→ **Record excerpts**

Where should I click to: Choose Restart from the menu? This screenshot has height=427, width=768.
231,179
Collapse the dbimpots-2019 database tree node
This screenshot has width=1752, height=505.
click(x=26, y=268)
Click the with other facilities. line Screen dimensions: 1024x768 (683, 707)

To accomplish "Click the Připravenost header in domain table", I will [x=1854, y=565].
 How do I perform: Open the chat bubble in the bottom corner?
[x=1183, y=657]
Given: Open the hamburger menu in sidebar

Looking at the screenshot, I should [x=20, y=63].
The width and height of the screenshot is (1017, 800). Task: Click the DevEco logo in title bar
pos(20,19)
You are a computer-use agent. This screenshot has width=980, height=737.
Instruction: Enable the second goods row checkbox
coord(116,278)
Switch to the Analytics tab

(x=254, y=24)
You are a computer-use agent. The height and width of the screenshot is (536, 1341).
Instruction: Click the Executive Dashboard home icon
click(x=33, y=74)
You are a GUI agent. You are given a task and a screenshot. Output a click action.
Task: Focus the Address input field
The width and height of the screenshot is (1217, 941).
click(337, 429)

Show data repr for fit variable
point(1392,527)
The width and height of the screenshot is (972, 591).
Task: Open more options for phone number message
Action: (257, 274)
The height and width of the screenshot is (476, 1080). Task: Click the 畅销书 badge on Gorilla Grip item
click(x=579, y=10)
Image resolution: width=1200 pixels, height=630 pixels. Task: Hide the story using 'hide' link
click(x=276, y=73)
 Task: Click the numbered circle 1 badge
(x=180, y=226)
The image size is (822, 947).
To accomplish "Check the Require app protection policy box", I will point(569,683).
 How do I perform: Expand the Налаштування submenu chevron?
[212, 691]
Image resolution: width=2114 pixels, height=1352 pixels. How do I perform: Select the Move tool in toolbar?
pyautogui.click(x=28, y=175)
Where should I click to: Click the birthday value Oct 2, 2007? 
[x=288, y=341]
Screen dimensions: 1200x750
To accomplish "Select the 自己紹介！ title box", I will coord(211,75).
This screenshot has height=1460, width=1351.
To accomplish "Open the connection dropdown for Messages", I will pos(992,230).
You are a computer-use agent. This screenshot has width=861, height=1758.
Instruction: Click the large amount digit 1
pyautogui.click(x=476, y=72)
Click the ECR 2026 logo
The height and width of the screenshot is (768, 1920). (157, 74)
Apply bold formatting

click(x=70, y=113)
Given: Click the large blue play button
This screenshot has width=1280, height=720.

→ **Problem**
Copy the records above, keeping each line identical.

→ **Task response**
Where should I click to: Choose Restart from the menu? This screenshot has height=427, width=768.
231,179
Collapse the dbimpots-2019 database tree node
This screenshot has width=1752, height=505.
click(x=26, y=268)
Click the with other facilities. line Screen dimensions: 1024x768 (683, 707)

To accomplish "Click the Připravenost header in domain table", I will [x=1854, y=565].
 How do I perform: Open the chat bubble in the bottom corner?
[x=1183, y=657]
Given: Open the hamburger menu in sidebar

Looking at the screenshot, I should [x=20, y=63].
The width and height of the screenshot is (1017, 800). Task: Click the DevEco logo in title bar
pos(20,19)
You are a computer-use agent. This screenshot has width=980, height=737.
Instruction: Enable the second goods row checkbox
coord(116,278)
Switch to the Analytics tab

(x=254, y=24)
You are a computer-use agent. The height and width of the screenshot is (536, 1341).
Instruction: Click the Executive Dashboard home icon
click(x=33, y=74)
You are a GUI agent. You are given a task and a screenshot. Output a click action.
Task: Focus the Address input field
The width and height of the screenshot is (1217, 941).
click(337, 429)

Show data repr for fit variable
point(1392,527)
The width and height of the screenshot is (972, 591).
Task: Open more options for phone number message
Action: (257, 274)
The height and width of the screenshot is (476, 1080). Task: Click the 畅销书 badge on Gorilla Grip item
click(x=579, y=10)
Image resolution: width=1200 pixels, height=630 pixels. Task: Hide the story using 'hide' link
click(x=276, y=73)
 Task: Click the numbered circle 1 badge
(x=180, y=226)
The image size is (822, 947).
To accomplish "Check the Require app protection policy box", I will point(569,683).
 How do I perform: Expand the Налаштування submenu chevron?
[212, 691]
Image resolution: width=2114 pixels, height=1352 pixels. How do I perform: Select the Move tool in toolbar?
pyautogui.click(x=28, y=175)
Where should I click to: Click the birthday value Oct 2, 2007? 
[x=288, y=341]
Screen dimensions: 1200x750
To accomplish "Select the 自己紹介！ title box", I will coord(211,75).
This screenshot has height=1460, width=1351.
To accomplish "Open the connection dropdown for Messages", I will pos(992,230).
You are a computer-use agent. This screenshot has width=861, height=1758.
Instruction: Click the large amount digit 1
pyautogui.click(x=476, y=72)
Click the ECR 2026 logo
The height and width of the screenshot is (768, 1920). (157, 74)
Apply bold formatting

click(x=70, y=113)
Given: Click the large blue play button
This screenshot has width=1280, height=720.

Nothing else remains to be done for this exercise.